If you are tackling the job yourself, your next step is to make sure you have all the tools you need ready to go before you start. We’ll get into what those tools might be below, but you should have everything to hand once you get started, especially if you are going to have to tackle the wiring behind the socket. It is incredibly frustrating to get a wire into position and then find out you need to get up and get a particular screwdriver that you forgot to bring.
The exact tools you will need will depend on what exactly is loose. It should be noted that if the socket itself is loosely fixed to the wall, you should remove it entirely and check the connections. There should be some slack in the electrical wires, but if they have been wired in with not much slack, and the socket has been pulling away from the wall, it could have pulled the wires partially or completely out of their terminals. If you check this part of the socket and find any exposed wire sticking out of the terminals, it is worth loosening the terminal and making sure the wire is pushed as far in as it will go, even if it feels secure.
To that end, you will need a screwdriver to remove and then fix back in place the socket itself. The good news is that you should be able to see what kind of screwdriver you need by looking at the socket, though it is typically a small-to-medium sized flat head screwdriver for electrical outlets.
You are also going to need a screwdriver for the terminals themselves, which will be a much smaller flat head screwdriver. There are dedicated screwdrivers intended for this purpose, but if you don’t have one, any small flat-headed screwdriver should do the job.
Finally, and perhaps most importantly if you are tackling the job yourself, you should have a means of testing if the electricity is truly off for that socket. Obviously, a fully-functional multimeter would be ideal, but at the very least, you should have something like a mains tester screwdriver to hand.
As we mentioned above, if the socket itself is loose in the wall, it is good practice to ensure that the electrical wires going to your socket are securely in place, even if there is little or no reason to believe they would have moved. If the socket is secure but anything you plug into it is loose, you are going to need to replace the socket, which means the first step, in either case, is the same; removing the outlet from the wall.
After ensuring the electricity is off, remove the two screws that hold the outlet in place. This should free the outlet up, which should then come out of the wall casing very easily. If it offers any resistance, it is probably just down to a kink or bends in the wires catching on something; try gently moving the outlet up and down, side to side, and tilting it until it comes free.
If the outlet was loose, and you are just checking the wires, loosen the terminals and make sure the wires are pushed all the way in, then re-tighten. If the plug was loose, and you are replacing the outlet entirely, remove the wires, being careful to note where each wire went in case they have been wired up using non-standard wiring. Connect the wires to your new outlet, ensuring a firm connection in the terminals but without winding them in so tight that the wires break.

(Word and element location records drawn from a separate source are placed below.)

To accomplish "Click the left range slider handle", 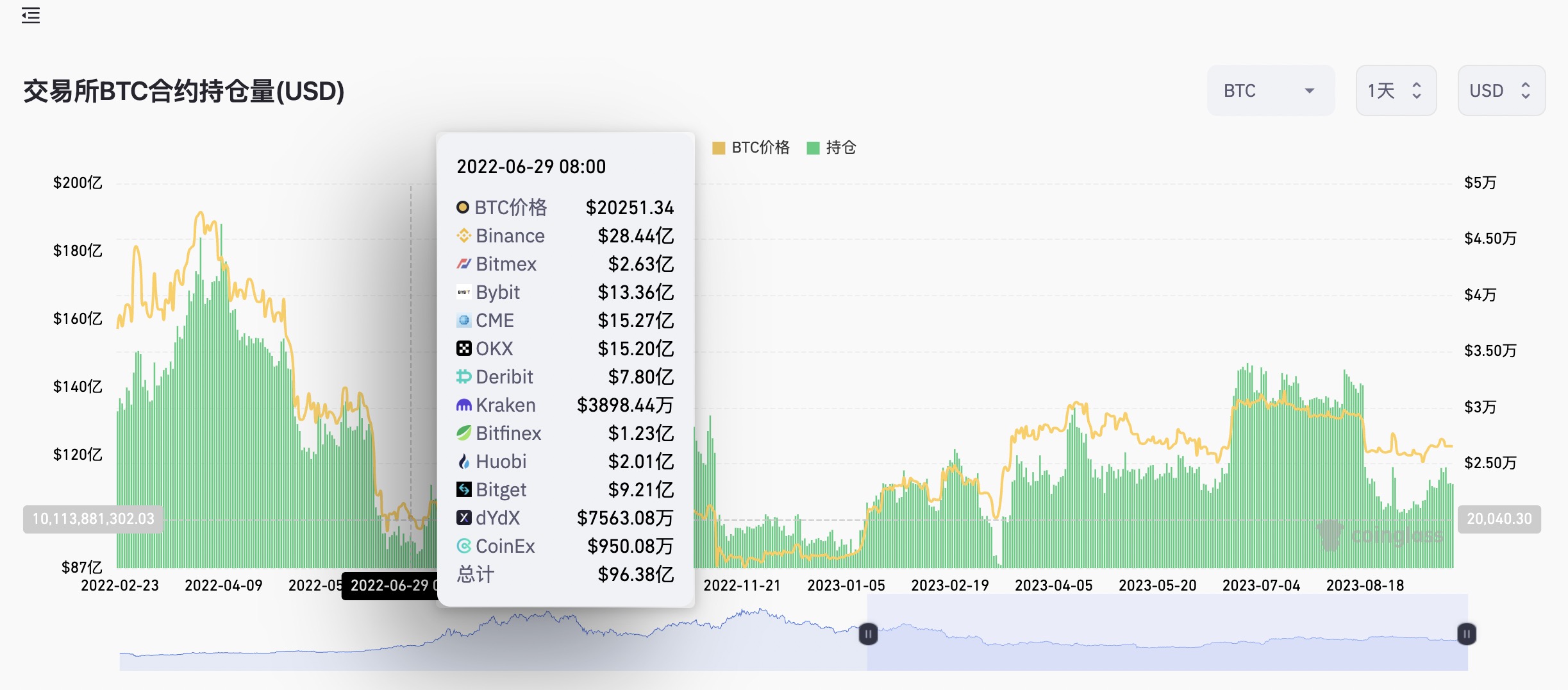I will (868, 634).
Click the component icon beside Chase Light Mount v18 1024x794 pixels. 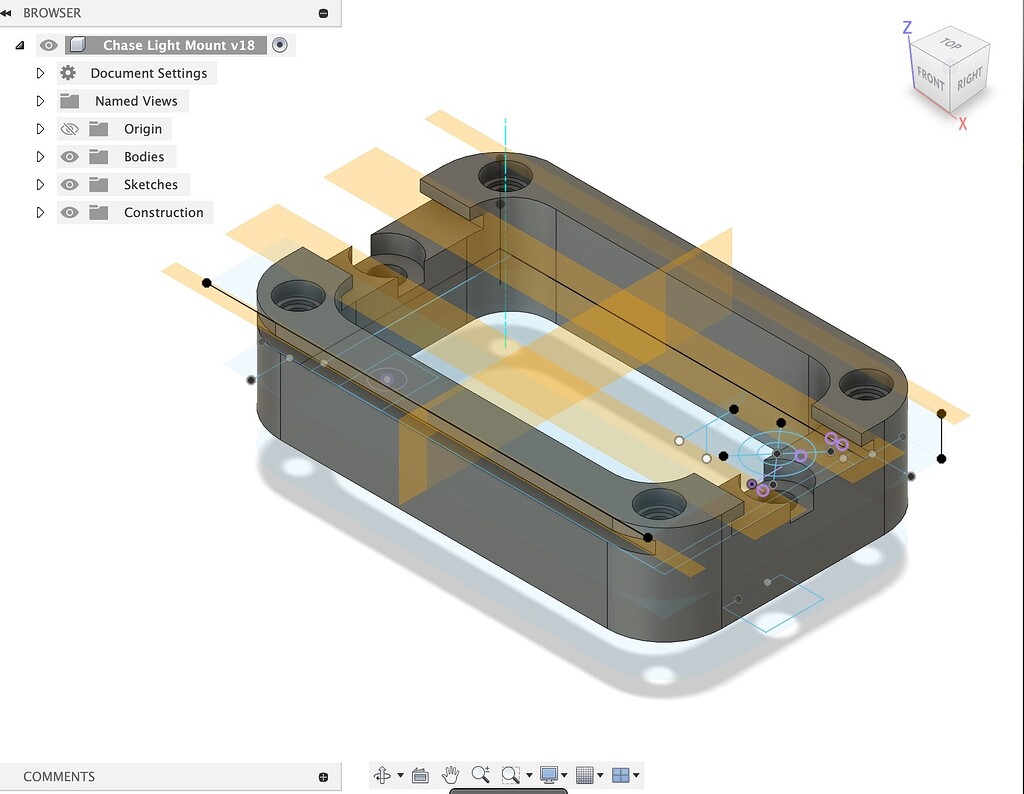[77, 44]
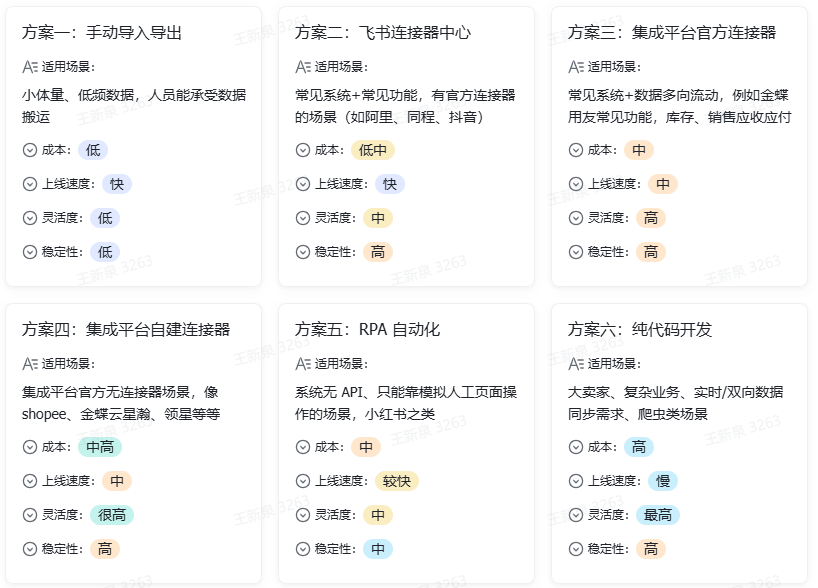The width and height of the screenshot is (818, 588).
Task: Open the 较快 speed tag in 方案五
Action: click(x=397, y=481)
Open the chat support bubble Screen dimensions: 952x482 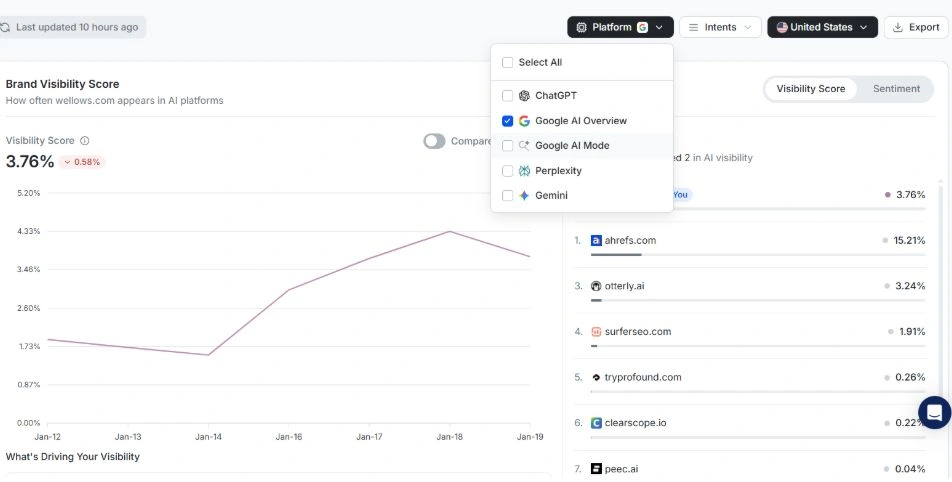coord(934,412)
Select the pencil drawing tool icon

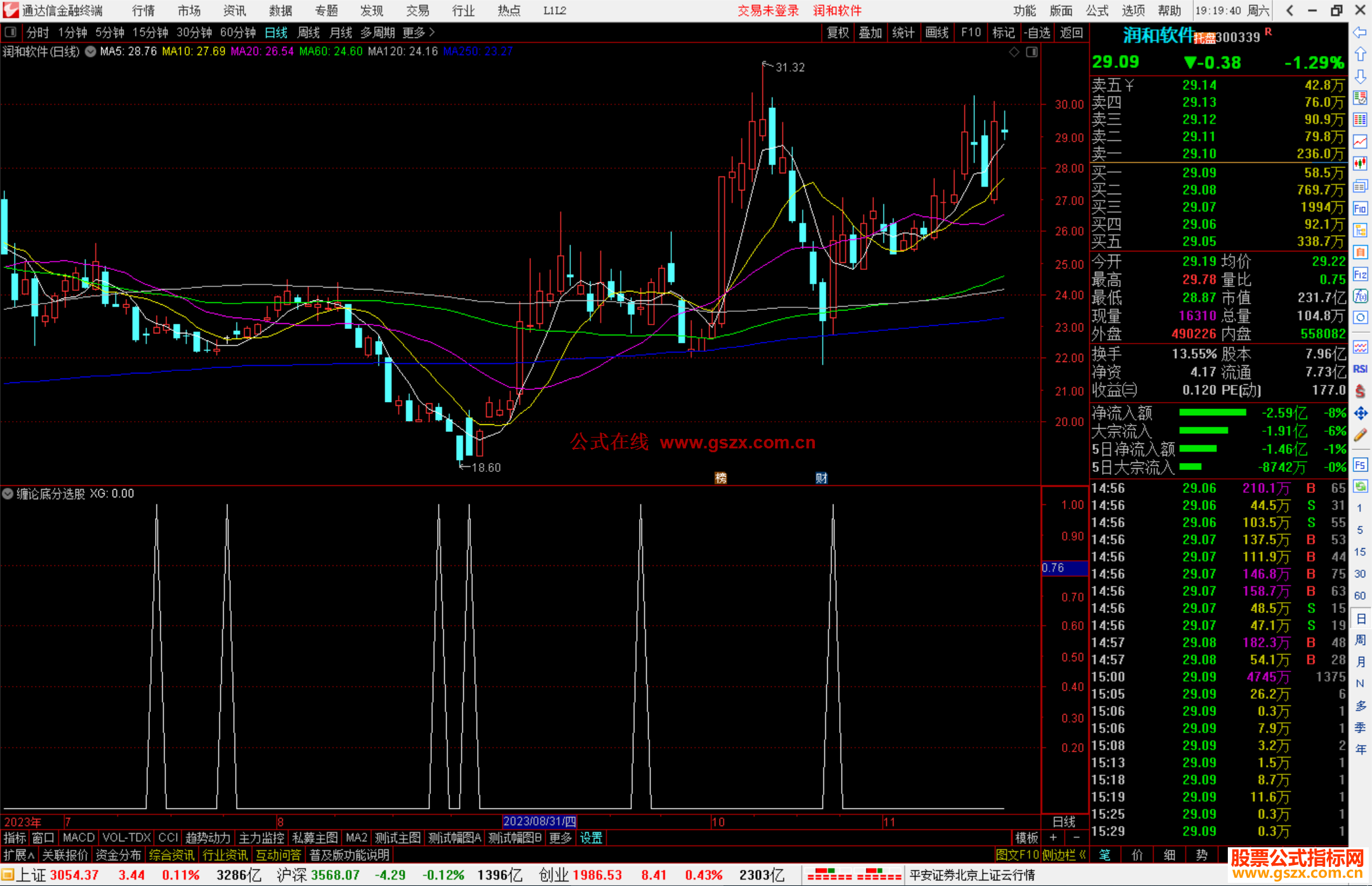pos(1360,435)
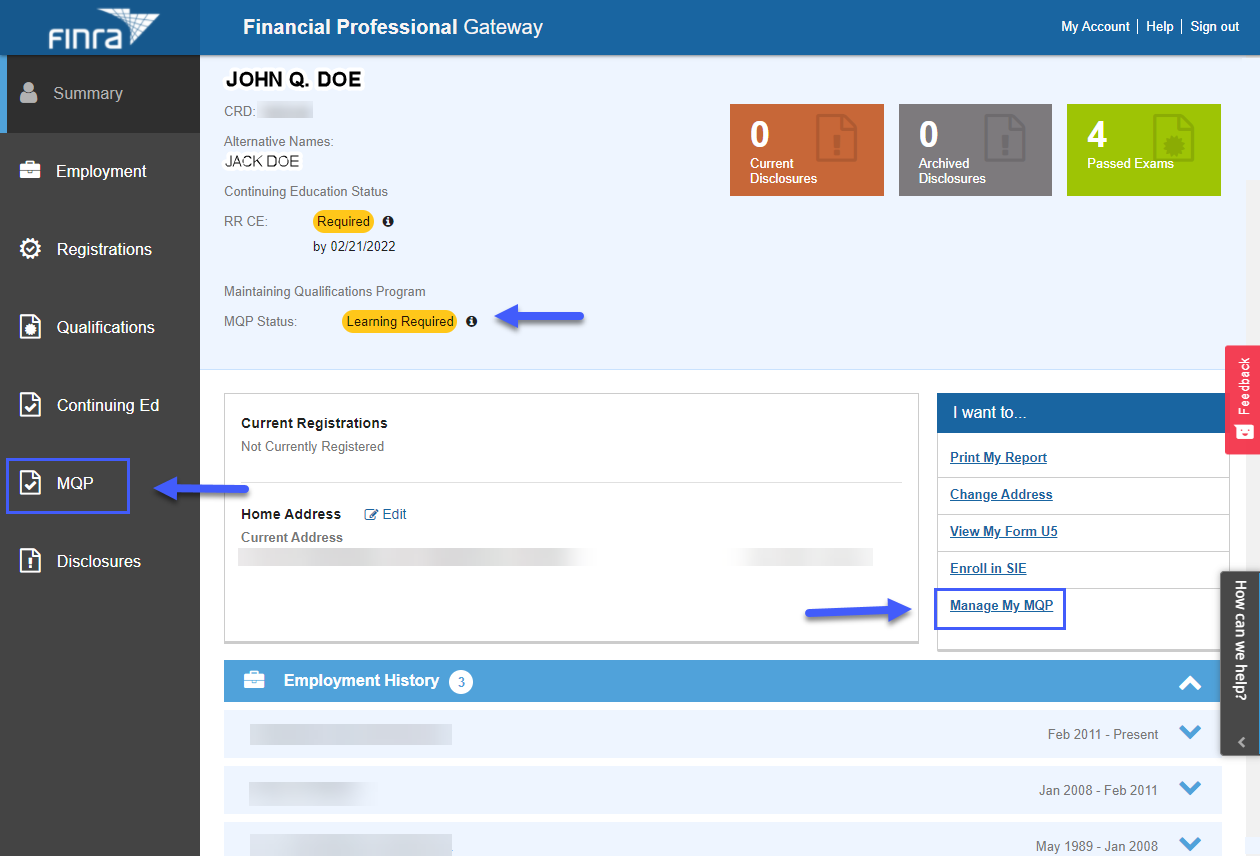Go to Continuing Ed in the sidebar
The width and height of the screenshot is (1260, 856).
107,405
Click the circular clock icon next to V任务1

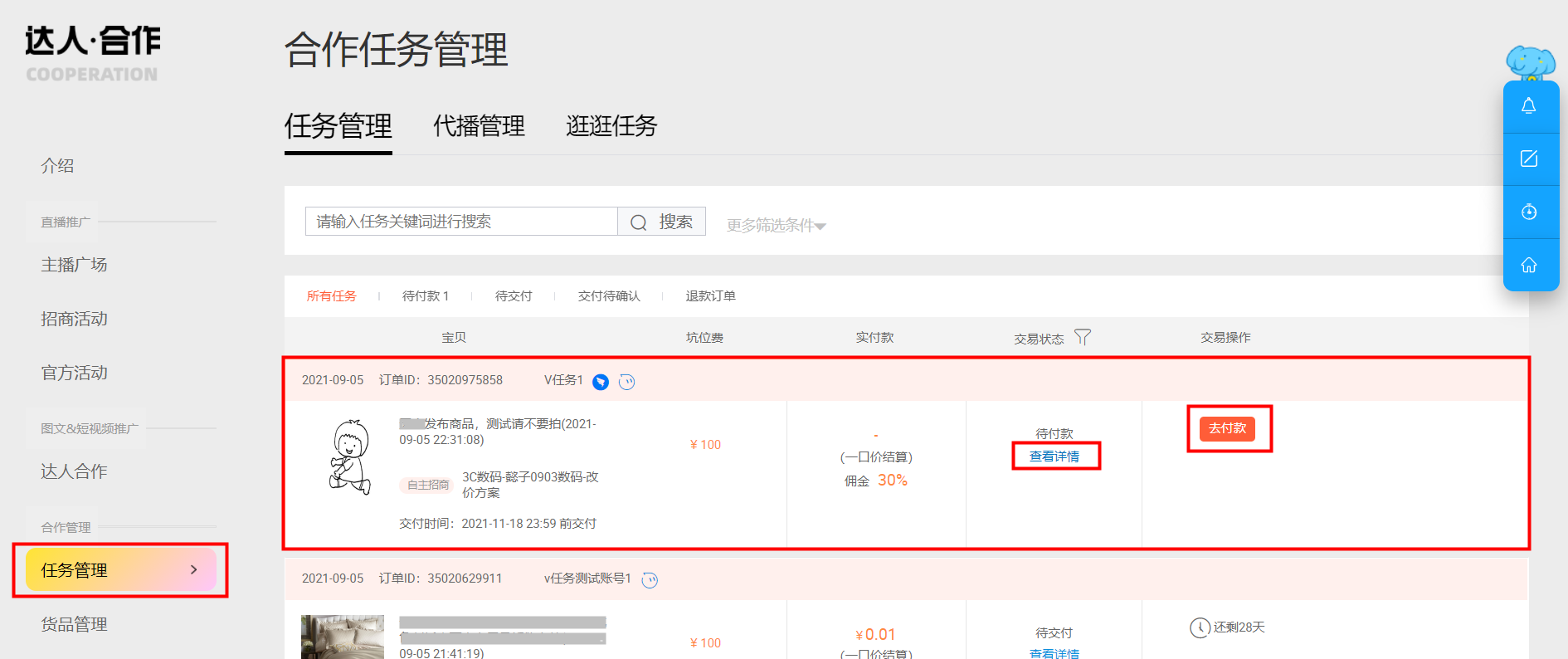pyautogui.click(x=627, y=382)
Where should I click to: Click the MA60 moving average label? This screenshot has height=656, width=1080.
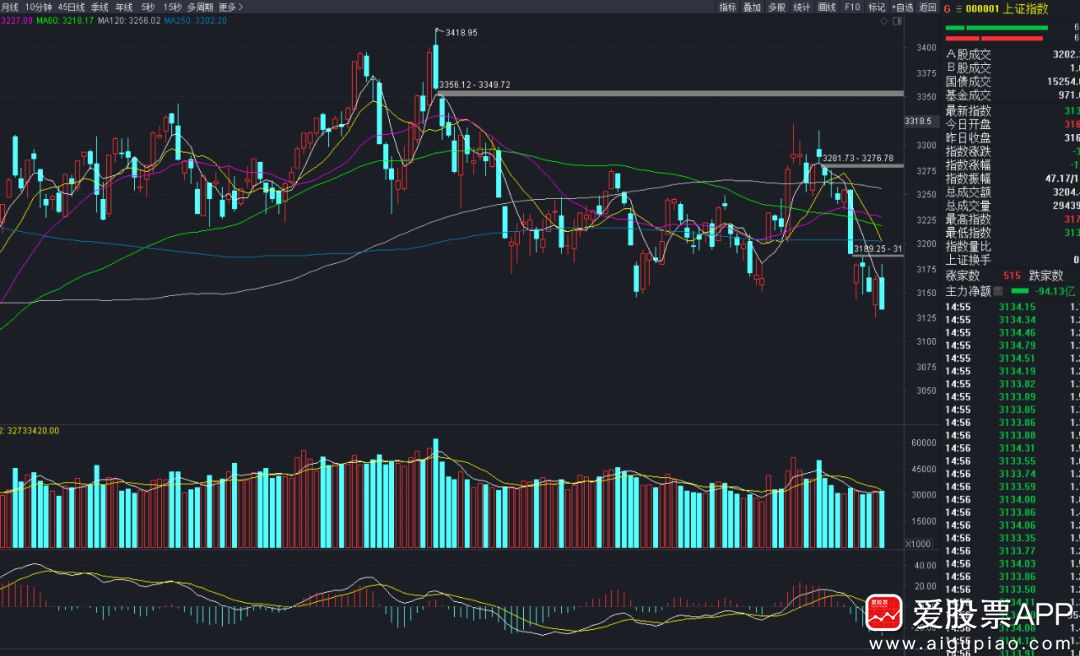64,20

Finally, replace the socket, screw it firmly in place, and test.
Despite the fact that this is a relatively minor electrical task, it is still better to hire a professional to take care of it. Electrical problems like this are, at best, an inconvenience as your breakers trip and cut power for the fifth time that week, but they can easily become an injury (minor or severe), or property damage, either to your home or appliances.
In short, the potential cost of doing the job wrong will nearly always outweigh the cost of hiring a professional to do the job right in the first place. And, with emergency electricians being available around the clock, there is less of a reason not to.